### EXTRACTED TEXT:
Fun building shared libraries in Go

Tony Walker
6 min readJan 15, 2018

--

A classic from the talented Ashley McNamara

I was working on a problem recently when I thought to myself “what if I could cause read operations on file X to actually come from file Y”.

I’d seen examples of overriding system calls using C and LD_PRELOAD before and ever the keen Gopher, I wondered whether I could do something similar in Go. As luck would have it, I found that as of version 1.5, the new ‘buildmode’ option enables the creation of C shared libraries! I hadn’t used cgo at all before but with a little Googling I was able to establish the basic building blocks for creating ‘custom’ functions. This post will describe my journey to working code.

The basics

My goal was simple: I wanted a command like ‘cat foo’ to actually return the result as if I had run ‘cat bar’. Before I could do this, I had to determine which system call needed to be overridden. I was already pretty sure, but for the sake of this post — let’s take a look at how we can easily do this starting with the ever useful strace.

First, some sample files:

$ echo foo > foo
$ echo bar > bar

Now we run strace:

$ strace cat foo 2>&1 | grep foo
execve("/bin/cat", ["cat", "foo"], [/* 60 vars */]) = 0
open("foo", O_RDONLY) = 3
read(3, "foo\n", 131072) = 4
write(1, "foo\n", 4foo

OK, so we can see that cat uses the ‘open’ syscall which according to the manpage has the following signature:

int open(const char *pathname, int flags)

So, I would need to write my own open function which examines the path, modifies it if appropriate and then returns an integer which is either the file descriptor or an error (-1). For the sake of testing, I would use environment variables to set the ‘from’ and ‘to’ path names.

### DATASET SECTION:
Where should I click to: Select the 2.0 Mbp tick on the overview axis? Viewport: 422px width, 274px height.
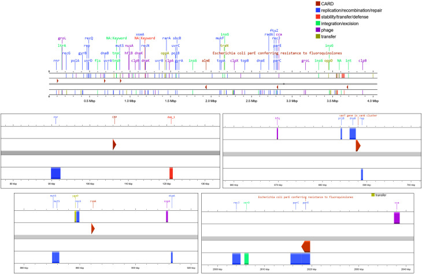(x=211, y=101)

### STATED TASK 1:
Translate this sentence from the post on building shared libraries in Go into Spanish: "Before I could do this, I had to determine which system call needed to be overridden."
### STATED TASK 2:
Name every system call that appears in the strace output shown in the post on building shared libraries in Go.
### STATED TASK 3:
Answer these questions from the post on building shared libraries in Go:
(a) As of which Go version does the 'buildmode' option enable the creation of C shared libraries?
(b) What did the author plan to use to set the 'from' and 'to' path names for testing?
(c) What value does the custom open function return to signal an error?

### RESULT 1:
Antes de poder hacer esto, tuve que determinar qué llamada al sistema necesitaba ser sobrescrita.

### RESULT 2:
execve, open, read, write

### RESULT 3:
(a) Version 1.5.
(b) Environment variables.
(c) -1.